*Task instructions*: Show each line in the entries below that contains the word "value". Case matters.

----- Records shown -----

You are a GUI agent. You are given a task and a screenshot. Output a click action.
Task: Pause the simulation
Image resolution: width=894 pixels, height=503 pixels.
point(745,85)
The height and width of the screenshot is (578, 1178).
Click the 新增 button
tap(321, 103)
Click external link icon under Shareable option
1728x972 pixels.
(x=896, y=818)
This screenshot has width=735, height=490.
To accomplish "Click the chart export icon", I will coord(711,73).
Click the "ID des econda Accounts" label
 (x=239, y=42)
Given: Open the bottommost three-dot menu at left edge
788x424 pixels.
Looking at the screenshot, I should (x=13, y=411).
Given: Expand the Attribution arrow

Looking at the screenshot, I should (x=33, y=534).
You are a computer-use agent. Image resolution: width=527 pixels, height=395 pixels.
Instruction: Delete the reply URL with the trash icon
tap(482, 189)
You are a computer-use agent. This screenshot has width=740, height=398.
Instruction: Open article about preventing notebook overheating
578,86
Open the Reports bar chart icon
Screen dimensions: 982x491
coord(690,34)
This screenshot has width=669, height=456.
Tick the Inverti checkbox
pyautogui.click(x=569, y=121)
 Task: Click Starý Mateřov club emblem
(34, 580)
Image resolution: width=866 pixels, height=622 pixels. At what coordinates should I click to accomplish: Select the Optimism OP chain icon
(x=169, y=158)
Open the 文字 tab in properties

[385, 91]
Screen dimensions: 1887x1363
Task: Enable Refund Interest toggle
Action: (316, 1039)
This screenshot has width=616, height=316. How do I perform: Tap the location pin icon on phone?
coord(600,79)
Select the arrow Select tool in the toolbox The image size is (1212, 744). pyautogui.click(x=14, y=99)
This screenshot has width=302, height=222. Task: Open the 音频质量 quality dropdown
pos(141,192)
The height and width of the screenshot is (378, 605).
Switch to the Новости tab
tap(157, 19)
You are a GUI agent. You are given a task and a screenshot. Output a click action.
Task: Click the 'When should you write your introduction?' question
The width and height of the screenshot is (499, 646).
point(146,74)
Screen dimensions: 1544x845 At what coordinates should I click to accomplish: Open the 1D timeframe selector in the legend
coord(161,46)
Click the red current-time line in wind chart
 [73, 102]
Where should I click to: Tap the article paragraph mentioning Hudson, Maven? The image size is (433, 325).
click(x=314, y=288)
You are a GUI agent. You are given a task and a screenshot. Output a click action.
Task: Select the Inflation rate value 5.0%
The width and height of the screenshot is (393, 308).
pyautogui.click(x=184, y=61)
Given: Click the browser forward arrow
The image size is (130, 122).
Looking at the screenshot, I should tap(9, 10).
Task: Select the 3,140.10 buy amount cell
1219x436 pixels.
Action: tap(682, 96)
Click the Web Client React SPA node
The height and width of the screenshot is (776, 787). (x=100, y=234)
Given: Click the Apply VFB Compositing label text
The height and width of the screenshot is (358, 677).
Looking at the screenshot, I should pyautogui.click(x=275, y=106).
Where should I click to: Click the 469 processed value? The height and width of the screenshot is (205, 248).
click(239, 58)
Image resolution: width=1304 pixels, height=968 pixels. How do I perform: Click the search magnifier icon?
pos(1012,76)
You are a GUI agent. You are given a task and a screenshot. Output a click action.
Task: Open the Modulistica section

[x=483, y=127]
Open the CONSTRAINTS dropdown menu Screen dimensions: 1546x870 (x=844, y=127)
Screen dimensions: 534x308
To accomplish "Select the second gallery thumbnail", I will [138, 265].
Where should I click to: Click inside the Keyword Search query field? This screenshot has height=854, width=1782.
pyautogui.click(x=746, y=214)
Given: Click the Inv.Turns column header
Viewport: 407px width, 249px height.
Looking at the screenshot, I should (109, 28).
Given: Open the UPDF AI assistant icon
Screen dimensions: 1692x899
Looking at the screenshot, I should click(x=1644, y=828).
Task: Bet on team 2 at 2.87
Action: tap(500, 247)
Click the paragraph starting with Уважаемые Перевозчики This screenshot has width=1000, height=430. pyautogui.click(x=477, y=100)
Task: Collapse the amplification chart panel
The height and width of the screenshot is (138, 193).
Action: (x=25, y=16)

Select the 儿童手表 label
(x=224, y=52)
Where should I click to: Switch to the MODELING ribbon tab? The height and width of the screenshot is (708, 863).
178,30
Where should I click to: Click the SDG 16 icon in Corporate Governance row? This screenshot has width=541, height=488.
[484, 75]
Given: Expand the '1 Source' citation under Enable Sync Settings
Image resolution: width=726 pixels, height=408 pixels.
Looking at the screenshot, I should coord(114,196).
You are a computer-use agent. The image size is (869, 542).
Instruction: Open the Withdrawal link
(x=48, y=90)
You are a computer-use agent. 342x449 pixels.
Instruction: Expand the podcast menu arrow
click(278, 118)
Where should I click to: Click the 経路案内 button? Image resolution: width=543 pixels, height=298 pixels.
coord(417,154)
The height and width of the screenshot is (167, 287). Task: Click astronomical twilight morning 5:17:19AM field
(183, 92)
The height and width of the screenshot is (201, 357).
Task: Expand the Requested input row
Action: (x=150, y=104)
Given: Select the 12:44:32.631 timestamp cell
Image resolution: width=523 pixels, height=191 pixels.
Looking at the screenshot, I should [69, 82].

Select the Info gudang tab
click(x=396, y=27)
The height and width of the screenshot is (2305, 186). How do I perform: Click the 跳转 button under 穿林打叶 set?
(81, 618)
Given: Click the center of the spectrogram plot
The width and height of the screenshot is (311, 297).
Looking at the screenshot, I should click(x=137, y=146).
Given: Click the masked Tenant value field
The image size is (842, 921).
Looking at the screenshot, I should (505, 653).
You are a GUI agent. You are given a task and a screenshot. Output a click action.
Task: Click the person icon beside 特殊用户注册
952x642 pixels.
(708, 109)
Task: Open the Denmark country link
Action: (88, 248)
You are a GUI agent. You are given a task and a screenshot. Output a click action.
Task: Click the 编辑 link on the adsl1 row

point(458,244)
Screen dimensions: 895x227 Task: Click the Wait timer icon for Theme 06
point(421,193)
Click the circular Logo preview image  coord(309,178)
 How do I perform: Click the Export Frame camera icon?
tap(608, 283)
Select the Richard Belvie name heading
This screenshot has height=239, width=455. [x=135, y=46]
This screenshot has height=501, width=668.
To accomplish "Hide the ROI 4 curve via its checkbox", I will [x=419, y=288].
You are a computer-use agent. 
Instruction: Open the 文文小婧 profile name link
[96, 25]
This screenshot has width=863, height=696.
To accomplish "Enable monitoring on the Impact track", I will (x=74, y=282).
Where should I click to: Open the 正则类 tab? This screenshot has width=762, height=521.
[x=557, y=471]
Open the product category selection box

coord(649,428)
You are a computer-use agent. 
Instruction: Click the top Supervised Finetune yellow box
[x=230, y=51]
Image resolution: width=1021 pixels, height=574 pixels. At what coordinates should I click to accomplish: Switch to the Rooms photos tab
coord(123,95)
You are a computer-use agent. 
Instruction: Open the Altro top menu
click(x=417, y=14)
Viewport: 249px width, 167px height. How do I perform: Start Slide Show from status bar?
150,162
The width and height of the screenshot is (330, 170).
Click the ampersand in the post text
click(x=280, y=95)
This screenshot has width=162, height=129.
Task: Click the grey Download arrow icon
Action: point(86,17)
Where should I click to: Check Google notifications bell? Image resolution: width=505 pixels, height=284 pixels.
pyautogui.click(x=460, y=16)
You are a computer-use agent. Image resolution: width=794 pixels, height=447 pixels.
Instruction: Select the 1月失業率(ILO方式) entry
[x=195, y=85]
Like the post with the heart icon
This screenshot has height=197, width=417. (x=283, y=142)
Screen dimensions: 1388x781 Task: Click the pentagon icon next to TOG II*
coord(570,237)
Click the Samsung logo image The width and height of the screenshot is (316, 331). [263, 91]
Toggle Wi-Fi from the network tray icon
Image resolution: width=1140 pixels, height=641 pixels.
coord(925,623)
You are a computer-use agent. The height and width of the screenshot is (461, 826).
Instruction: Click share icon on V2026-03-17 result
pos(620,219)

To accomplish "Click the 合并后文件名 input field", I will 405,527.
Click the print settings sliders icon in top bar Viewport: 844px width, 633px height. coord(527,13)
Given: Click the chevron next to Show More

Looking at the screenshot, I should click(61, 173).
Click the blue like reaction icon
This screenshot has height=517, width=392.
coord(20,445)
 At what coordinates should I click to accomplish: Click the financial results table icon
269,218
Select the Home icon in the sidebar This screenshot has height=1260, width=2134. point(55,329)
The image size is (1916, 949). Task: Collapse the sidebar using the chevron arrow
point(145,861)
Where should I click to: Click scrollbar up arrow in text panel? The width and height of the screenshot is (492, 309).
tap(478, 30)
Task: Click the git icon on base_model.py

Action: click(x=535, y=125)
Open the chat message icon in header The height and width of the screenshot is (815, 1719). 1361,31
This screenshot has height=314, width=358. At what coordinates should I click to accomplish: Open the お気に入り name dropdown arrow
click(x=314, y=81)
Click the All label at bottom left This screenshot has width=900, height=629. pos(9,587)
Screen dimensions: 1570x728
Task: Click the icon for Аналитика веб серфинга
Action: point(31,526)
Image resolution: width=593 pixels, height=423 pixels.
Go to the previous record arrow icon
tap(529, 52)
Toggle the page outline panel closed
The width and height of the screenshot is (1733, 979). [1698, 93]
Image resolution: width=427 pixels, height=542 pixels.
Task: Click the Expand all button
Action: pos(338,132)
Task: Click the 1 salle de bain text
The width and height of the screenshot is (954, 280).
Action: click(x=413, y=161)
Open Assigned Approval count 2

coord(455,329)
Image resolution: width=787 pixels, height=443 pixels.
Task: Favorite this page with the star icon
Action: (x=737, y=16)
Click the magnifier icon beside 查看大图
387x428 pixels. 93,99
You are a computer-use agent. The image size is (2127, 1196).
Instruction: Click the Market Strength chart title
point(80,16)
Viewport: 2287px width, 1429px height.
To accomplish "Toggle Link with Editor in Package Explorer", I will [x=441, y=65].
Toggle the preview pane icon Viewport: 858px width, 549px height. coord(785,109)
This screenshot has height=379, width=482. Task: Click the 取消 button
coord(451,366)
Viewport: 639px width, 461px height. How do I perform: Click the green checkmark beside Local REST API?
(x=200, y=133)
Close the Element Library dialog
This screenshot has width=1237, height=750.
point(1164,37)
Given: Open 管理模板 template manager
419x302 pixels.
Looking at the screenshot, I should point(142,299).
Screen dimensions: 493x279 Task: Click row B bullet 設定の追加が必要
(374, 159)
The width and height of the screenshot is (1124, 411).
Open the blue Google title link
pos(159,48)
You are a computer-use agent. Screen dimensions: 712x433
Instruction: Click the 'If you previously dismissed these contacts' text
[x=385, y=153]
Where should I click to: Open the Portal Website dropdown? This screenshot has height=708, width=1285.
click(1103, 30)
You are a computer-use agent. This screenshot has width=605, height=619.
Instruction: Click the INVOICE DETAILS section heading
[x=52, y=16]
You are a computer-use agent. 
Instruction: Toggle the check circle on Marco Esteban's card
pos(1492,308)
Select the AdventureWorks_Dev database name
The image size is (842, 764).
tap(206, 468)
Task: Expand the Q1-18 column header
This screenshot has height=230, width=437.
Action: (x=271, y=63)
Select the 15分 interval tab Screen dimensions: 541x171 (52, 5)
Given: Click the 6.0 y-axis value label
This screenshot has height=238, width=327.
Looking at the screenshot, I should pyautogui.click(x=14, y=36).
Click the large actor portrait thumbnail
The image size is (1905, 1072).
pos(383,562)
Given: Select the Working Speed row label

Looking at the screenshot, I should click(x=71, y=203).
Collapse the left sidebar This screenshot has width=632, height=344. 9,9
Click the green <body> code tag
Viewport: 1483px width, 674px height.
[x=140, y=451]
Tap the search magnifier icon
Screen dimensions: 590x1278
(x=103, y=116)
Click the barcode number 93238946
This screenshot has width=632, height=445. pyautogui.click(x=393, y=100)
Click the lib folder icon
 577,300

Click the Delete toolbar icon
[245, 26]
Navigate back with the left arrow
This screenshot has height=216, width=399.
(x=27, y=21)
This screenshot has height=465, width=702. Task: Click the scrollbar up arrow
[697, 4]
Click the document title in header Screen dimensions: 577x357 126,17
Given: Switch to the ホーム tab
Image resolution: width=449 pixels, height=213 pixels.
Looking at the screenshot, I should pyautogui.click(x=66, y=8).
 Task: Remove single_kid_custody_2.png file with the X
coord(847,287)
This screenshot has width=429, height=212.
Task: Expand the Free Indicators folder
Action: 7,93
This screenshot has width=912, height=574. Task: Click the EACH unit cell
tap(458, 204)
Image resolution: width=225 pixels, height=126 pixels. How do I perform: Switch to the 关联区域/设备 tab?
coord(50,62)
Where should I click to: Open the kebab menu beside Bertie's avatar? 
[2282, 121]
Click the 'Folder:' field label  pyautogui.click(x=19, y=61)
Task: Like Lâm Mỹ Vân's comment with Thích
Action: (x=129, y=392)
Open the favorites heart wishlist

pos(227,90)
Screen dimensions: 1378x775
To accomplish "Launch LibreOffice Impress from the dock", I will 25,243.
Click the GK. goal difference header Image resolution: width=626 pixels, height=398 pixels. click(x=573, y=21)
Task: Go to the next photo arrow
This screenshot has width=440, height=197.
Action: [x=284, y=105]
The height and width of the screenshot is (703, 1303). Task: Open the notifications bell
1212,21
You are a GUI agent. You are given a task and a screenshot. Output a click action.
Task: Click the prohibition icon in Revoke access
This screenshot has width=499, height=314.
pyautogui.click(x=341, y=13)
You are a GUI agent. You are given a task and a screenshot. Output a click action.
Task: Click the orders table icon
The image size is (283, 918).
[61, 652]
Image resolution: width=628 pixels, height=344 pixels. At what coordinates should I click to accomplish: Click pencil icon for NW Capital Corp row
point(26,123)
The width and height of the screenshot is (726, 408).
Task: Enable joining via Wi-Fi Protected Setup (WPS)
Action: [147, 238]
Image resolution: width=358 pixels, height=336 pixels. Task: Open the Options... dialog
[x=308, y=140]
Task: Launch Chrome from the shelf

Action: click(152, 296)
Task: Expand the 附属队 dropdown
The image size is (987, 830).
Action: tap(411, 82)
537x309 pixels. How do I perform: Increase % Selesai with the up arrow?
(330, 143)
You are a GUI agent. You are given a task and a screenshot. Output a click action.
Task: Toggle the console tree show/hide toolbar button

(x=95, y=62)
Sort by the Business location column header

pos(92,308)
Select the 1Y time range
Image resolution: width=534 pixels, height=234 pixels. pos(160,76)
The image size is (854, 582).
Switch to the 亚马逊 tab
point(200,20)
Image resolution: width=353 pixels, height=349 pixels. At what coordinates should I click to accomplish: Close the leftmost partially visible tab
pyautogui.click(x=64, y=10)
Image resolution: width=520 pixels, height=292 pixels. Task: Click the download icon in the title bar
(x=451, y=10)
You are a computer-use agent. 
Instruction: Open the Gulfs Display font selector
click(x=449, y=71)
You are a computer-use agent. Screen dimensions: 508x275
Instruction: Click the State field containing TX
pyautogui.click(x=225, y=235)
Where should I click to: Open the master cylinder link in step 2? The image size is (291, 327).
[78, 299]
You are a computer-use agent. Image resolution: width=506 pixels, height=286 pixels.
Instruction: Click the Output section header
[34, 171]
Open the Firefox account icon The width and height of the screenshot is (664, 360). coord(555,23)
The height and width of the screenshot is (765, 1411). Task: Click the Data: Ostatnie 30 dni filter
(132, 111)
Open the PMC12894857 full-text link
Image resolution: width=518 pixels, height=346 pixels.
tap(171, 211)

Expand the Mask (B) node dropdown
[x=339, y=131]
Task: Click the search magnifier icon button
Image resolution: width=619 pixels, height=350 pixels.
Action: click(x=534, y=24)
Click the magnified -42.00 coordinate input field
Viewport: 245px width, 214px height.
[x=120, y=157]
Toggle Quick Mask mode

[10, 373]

-----

*Output of the exercise*:
Task: Select the Inflation rate value 5.0%
Where should I click to: Click the 469 processed value? The height and width of the screenshot is (205, 248).
Given: Click the masked Tenant value field
Given: Click the 6.0 y-axis value label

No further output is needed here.